The words "after the commencement of this Act" in the first place were repealed by the Statute Law Revision (No. 2) Act 1890. The words "at the discretion of the court" and "or for any Term not less than fifteen years, or to be imprisoned for any term not exceeding three years" in the second and third places were repealed by the Statute Law Revision Act 1892.

So far as it related to offences under the Riot Act, the Murder Act 1751 and section 4 of the Unlawful Oaths Act 1812, this section was repealed by section 10(2) of, and Part III of Schedule 3 to the Criminal Law Act 1967.

It was repealed for Northern Ireland by section 15 of, and Schedule 2 to, the Criminal Law Act (Northern Ireland) 1967.

The penalty was reduced to penal servitude for life by section 2 of the Penal Servitude Act 1857, and to imprisonment for life by section 1(1) of the Criminal Justice Act 1948, of the Criminal Justice (Scotland) Act 1949, and of the Criminal Justice Act (Northern Ireland) 1953. Section 1(1) of the 1949 Act was replaced by section 221(1) of the Criminal Procedure (Scotland) Act 1975.

Section 2 - Offences punishable by imprisonment
This section was repealed by the Statute Law Revision (No. 2) Act 1893.

Section 3 - Not to affect Powers of 5 & 6 W 4 c 38 and 4 G 4 c 64
This section was repealed by the Statute Law Revision (No. 2) Act 1890.

Section 4 - Repeal of 2 Jac 1 c 31
This section was repealed by the Statute Law Revision Act 1874.

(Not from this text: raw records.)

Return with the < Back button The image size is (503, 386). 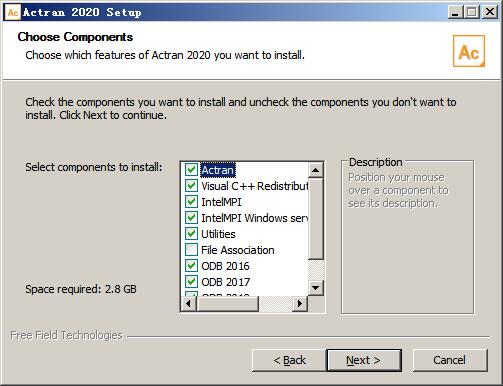289,360
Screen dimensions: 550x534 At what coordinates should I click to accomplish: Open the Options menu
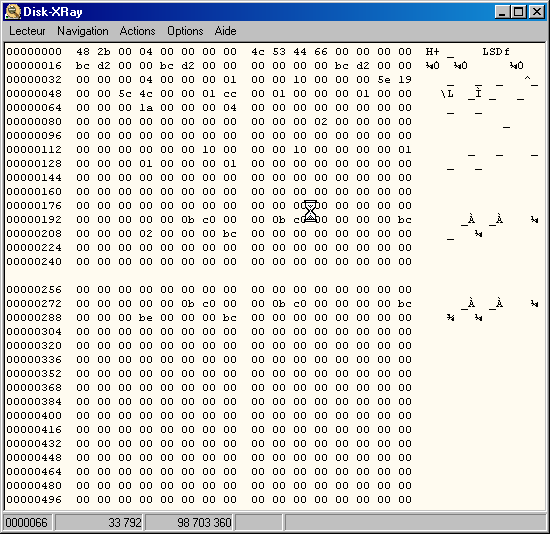[x=185, y=31]
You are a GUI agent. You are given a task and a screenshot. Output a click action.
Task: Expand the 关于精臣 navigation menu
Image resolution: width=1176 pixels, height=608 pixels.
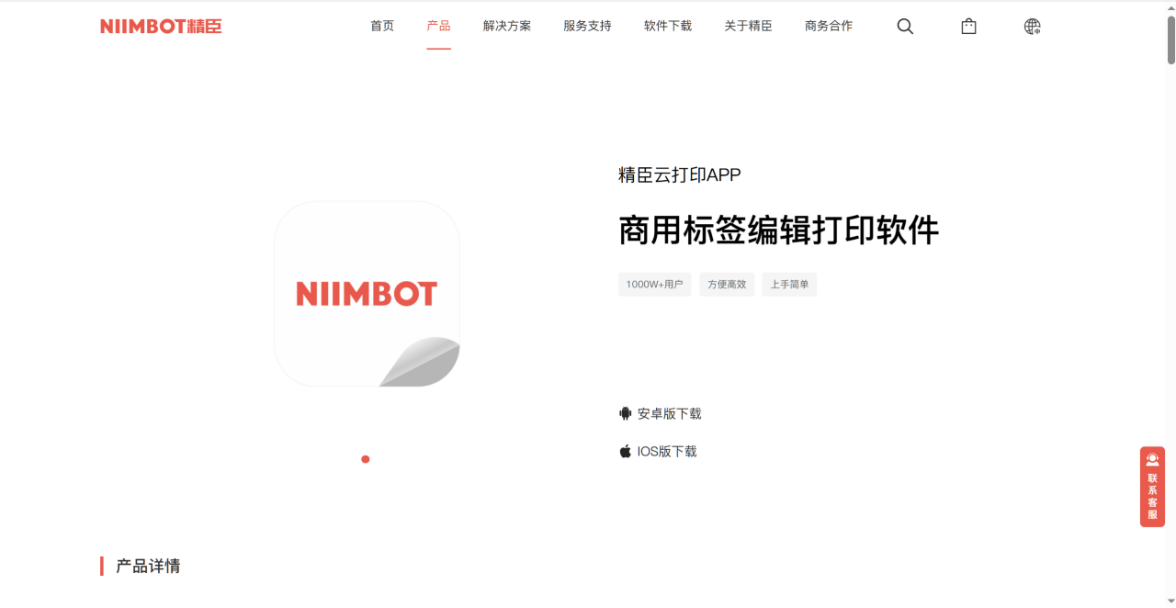[x=748, y=26]
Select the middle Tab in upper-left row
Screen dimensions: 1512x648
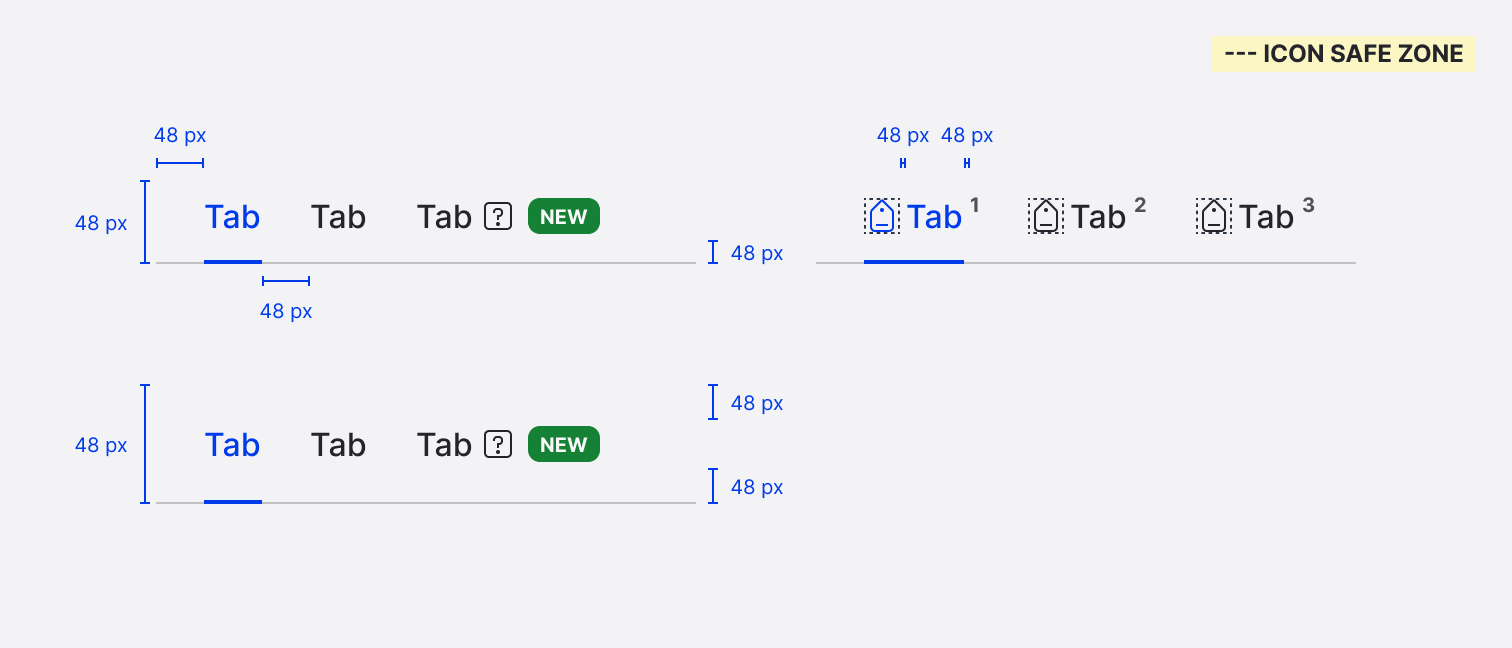[x=338, y=217]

Section 5 - Commencement of Act
This section was repealed by the Statute Law Revision Act 1874.

References
Halsbury's Statutes,
David M Walker. A Legal History of Scotland. Butterworths LexisNexis. 2001. Volume 6 (The Nineteenth Century). Pages 380, 407 and 459.

External links
The Punishment of Offences Act, as amended, from the National Archives
The Punishment of Offences Act, as originally enacted, from the National Archives (HTML)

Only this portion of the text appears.